NORTH ANDOVER — First it was the menorah on the town common. Now it's the Merry Christmas sign on the fire station.

The town has put an end to a longtime holiday tradition ordering firefighters to take down their homemade Merry Christmas sign from outside the fire station after people complained. The sign had been up for a week before it was taken down Friday.

Fire Chief William Martineau said the sign was made by firefighters some 50 years ago and was never an issue before.

"I think Christmas is officially a religious holiday. But to all of us, it has always been a holiday for the kids," Martineau said. "It just seems sad."

The sign is now sitting in the basement and there's only one decoration hanging from the station — a Happy New Year sign.

This is the second holiday controversy in two weeks for the town.

Andover Rabbi Asher Bronstein has threatened a lawsuit against North Andover after the selectmen would not let him place a menorah on the town common for all eight days of Hanukkah.

Selectmen voted on Nov. 23 to allow the menorah for one day. They argue that their new town common policy only allows displays to stay up for one day, no matter what they are. That way all groups have equal time and there is no discrimination.

Attorneys for the town and the rabbi are in talks.

Town officials said yesterday that the menorah fight is what caused Merry Christmas to be outlawed at the fire station for the first time in five decades.

"This is political correctness run amok," selectmen's Chairman Tracy Watson said. "It's really an unfortunate turn of events. ... This has become all about religion, and from the start it has had nothing to do with religion. We were enforcing a policy."

Selectmen's phones are ringing off the hook with calls from all sides. The town is divided into people who believe the menorah should get its eight days and those who think the selectmen's policy is fair. Some do not want to see any religious displays on the common, saying even a day is too much.

Watson said she expects taking down the Merry Christmas sign is only going to rile people up more.

"It's going to make a lot of people angry," she said.

Town Manager Mark Rees said the fight over the menorah brought a "heightened sensitivity to these kind of issues."

"Well, it is a public building and Merry Christmas certainly is a Christian reference," Rees said. "A public building should not be displaying things specific to a particular religion."

Rees said he hopes to work with the Fire Department to put up a more appropriate sign.

"Maybe a more generic 'Happy Holidays,'" he said. "Something more inclusive."

The town has wreaths with red bows hanging on poles throughout downtown and has decorated the trees in the town common with white lights every year.

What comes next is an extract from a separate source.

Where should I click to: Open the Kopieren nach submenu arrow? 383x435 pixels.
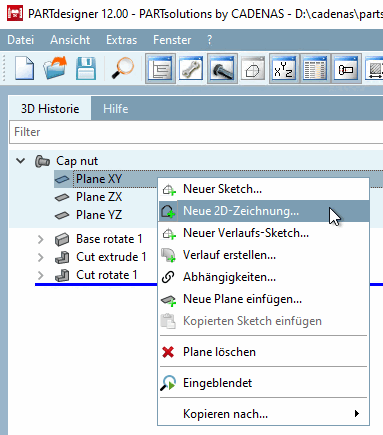357,414
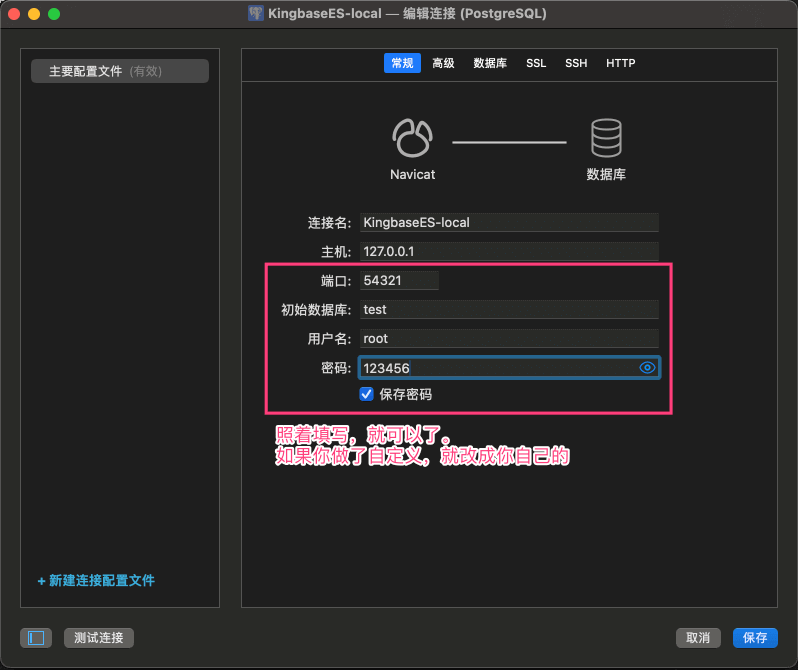Click the PostgreSQL icon in title bar

(256, 14)
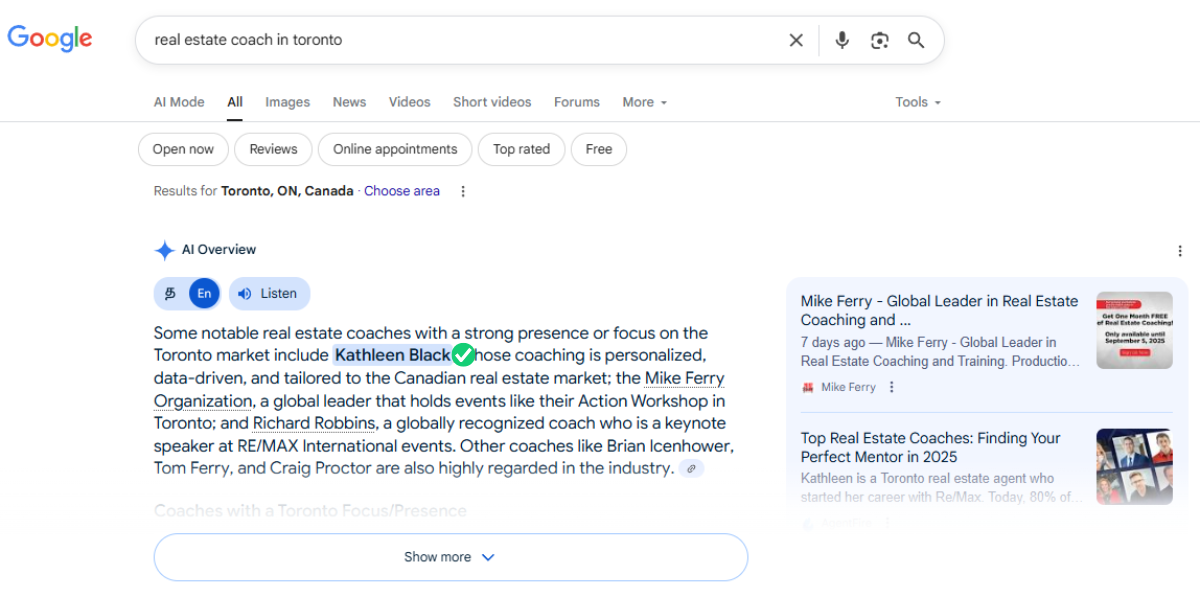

Those are allowed because they are called secular decorations.

Attorney Robert Meltzer of Framingham, who represents Bronstein on the menorah issue, said it was unfortunate that the sign was taken down from the fire station.

"I'm sorry they felt the need to do that," Meltzer said. "I don't like to see those things intertwined. ... It has not been part of any of our conversations with the town."

Meltzer said he is trying to work with North Andover town counsel to resolve the menorah issue without a lawsuit. North Andover selectmen meet in executive session Friday to discuss what to do — whether to take on the rabbi or make concessions.

"We haven't made any decisions yet," Watson said.